Not only are fitness and dance instructors like Paolo Salazar dealing with the global crisis but also the uncertainty of their jobs
Art by Tricia Guevara | Photo courtesy of Paolo Salazar
The COVID-19 pandemic has severely affected the fitness industry. Not only are fitness instructors dealing with the health crisis but they’re also managing the uncertainties of their careers. It’s a tough situation to be in. But how are they coping in these times?
For Paolo Salazar, a freelance aerobic dancer at Slimmers World, it’s about following his this mantra: “Sayaw laban sa COVID-19.” It’s the same mantra that Salazar has been preaching to what he refers to as his gracious clients and students—the same people who have been helping him sustain his family during this crisis.
Twenty-four-year-old Salazar was raised in Laguna where he often watched his mother and grandmother dance. He believes that the passion for dancing was passed on to him as a kid, which he eventually made a living out of. Currently, Salazar is living with his girlfriend Riza, with whom he is also raising a toddler. Here, we spoke with Salazar on the perils the pandemic that has unleashed on instructors like him and how exactly they’re still able to put on their dancing shoes.
What was your full-time job before the pandemic hit?
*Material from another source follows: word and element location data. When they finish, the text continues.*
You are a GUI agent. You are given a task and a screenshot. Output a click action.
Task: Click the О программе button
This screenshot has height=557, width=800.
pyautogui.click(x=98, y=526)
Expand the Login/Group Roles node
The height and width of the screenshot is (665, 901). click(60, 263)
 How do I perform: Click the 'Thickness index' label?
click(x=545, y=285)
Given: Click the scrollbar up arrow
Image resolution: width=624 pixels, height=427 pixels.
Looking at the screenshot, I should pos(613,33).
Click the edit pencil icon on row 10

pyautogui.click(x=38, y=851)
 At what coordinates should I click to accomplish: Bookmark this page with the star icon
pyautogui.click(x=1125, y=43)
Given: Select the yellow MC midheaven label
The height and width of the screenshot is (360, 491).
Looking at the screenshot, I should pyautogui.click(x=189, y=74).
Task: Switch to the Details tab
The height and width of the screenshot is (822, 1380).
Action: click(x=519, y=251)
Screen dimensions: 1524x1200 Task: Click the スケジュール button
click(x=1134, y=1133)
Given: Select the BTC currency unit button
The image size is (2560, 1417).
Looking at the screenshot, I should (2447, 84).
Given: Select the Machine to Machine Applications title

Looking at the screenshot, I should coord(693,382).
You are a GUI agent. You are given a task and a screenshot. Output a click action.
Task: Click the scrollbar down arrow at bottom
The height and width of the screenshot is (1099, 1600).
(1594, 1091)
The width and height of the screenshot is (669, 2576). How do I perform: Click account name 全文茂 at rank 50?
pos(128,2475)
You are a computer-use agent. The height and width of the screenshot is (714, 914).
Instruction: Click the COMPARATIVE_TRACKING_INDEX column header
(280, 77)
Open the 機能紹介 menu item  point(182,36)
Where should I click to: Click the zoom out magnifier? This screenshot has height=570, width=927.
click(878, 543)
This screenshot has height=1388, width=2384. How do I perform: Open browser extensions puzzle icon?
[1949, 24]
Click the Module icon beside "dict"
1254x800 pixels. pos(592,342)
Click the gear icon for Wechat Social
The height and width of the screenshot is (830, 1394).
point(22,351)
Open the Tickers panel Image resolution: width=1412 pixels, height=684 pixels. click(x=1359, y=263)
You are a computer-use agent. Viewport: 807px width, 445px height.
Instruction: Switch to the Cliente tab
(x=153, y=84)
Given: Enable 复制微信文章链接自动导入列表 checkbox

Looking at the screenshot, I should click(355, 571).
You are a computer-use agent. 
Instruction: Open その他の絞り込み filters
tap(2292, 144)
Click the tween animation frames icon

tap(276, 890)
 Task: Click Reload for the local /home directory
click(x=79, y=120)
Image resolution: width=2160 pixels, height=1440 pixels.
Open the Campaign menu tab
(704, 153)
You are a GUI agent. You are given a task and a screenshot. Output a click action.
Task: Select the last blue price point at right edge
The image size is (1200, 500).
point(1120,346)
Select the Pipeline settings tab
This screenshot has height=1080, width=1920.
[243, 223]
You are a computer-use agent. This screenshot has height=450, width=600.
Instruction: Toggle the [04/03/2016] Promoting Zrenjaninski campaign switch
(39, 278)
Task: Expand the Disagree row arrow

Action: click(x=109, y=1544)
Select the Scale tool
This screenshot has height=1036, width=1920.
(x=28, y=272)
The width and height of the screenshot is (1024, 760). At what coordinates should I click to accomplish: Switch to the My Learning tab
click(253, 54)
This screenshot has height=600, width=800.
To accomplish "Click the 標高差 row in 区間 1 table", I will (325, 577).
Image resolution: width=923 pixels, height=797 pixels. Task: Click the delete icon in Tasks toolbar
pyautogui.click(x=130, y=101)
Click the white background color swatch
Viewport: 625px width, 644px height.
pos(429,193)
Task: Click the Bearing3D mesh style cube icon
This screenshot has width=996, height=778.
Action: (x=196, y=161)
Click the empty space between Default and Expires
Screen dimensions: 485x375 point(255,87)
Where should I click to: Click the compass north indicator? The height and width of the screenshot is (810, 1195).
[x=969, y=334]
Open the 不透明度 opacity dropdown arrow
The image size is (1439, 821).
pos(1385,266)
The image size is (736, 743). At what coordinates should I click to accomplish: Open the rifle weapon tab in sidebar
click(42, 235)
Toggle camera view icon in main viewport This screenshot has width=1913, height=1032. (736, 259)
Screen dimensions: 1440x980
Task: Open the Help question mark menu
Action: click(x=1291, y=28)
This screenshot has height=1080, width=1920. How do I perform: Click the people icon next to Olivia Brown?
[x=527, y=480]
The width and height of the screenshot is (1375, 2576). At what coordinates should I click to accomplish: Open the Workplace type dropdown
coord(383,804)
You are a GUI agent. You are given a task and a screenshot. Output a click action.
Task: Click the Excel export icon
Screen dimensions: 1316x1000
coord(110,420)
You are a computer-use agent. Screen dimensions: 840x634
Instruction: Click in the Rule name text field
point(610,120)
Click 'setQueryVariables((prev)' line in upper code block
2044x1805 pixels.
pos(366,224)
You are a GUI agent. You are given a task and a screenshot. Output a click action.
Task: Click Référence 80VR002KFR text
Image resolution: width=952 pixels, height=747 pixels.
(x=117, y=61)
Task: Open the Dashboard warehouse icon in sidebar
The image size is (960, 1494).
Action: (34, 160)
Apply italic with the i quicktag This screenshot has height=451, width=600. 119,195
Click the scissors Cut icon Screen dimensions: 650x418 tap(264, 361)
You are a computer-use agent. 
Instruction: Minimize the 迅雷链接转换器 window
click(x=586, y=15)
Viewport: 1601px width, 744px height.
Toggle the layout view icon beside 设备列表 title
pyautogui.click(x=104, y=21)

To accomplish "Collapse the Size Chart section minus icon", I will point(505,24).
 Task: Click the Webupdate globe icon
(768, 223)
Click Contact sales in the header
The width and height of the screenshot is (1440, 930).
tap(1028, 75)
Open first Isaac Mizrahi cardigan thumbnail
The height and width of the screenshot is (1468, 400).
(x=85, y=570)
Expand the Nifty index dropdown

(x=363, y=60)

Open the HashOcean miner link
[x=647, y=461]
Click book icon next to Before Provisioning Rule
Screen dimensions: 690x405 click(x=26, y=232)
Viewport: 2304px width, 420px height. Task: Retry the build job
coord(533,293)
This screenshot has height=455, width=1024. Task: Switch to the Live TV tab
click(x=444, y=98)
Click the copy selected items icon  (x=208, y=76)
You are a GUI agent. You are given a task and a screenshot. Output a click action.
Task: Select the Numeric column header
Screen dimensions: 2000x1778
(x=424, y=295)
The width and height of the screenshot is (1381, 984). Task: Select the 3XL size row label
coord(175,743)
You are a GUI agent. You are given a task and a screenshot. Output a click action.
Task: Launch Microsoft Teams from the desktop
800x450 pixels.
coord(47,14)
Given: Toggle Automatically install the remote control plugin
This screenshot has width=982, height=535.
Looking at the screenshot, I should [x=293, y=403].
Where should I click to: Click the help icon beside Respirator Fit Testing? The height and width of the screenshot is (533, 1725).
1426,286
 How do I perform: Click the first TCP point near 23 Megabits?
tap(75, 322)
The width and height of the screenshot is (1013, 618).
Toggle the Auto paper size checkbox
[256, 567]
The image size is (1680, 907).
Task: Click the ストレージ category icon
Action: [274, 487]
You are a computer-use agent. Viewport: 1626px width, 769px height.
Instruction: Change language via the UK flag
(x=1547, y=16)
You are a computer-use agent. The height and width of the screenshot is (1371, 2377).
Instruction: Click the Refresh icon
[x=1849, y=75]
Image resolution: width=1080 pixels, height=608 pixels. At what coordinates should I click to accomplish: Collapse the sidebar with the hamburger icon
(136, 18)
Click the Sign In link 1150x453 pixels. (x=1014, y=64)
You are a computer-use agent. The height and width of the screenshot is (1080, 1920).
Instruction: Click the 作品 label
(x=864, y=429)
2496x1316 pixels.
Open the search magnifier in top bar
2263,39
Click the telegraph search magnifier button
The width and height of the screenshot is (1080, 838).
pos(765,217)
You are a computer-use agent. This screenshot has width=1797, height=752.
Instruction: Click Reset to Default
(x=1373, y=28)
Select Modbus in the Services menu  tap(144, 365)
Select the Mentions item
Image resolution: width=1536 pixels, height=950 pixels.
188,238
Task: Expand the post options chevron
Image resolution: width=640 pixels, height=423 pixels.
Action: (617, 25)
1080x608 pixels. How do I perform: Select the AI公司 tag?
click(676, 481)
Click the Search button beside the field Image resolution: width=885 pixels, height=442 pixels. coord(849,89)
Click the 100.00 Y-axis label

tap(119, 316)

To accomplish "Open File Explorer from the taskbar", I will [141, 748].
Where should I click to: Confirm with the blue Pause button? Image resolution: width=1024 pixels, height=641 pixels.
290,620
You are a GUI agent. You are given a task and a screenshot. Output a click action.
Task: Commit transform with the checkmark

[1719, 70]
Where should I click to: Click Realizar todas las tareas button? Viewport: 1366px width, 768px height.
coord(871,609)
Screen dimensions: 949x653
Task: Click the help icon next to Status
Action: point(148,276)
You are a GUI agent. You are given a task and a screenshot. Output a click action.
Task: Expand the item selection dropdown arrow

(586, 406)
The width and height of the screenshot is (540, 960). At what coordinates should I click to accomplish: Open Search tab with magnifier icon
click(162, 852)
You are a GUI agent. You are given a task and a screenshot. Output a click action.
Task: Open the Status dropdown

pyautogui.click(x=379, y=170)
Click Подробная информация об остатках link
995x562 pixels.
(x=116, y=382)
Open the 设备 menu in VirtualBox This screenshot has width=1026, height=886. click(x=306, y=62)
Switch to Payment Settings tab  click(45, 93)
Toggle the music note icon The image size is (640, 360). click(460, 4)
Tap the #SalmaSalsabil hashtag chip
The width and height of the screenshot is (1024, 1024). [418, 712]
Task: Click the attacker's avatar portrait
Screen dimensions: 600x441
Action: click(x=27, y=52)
I’m a freelance dance fitness instructor at Slimmers World. I teach a different style/genre of dance with a combination of workout. At Slimmers World, this is often referred to as dance fusion and modern type of aerobics. I teach in five branches, specifically Pasay Road, Legaspi, Trafalgar, Megamall, and Greenhills.
The enhanced community quarantine has ceased gym operations. How has this affected you?
It’s really tough since we lost our jobs and are not getting any income now. Teaching at Slimmers World was my full-time work and my bread and butter before quarantine started. I think gyms will be one of the last to start operations again so I had to find another way to make a living through Facebook.
How did you adjust to the effects of the COVID-19 pandemic?
I’ve resorted to doing online dance classes now via Facebook Live. I made a private group called “quaranTEAM” where I request a fee from my generous clients and students per dance session. I don’t have an exact fee but my viewers right now just graciously send what they can to my bank account. But starting May, I might have my own fixed rates already. By doing live classes, I am earning enough to sustain my family’s needs.
What else do you plan to do in order to get through this tough time?
Aside from online classes, I also want to focus on enhancing my skills and knowledge by discovering new dance styles I can pick up on YouTube. By learning more dance skills, I can incorporate these into my choreography and with the different techniques I know—which I can share to my students.
What advice would you give to other fitness instructors or freelance dancers like you?
Focus on doing what you love, [which is] dancing. Ignore the negativity because there will always be people who will believe in you, acknowledge you, and help you through these tough times. Do what you love for your clients and students and the rest will follow.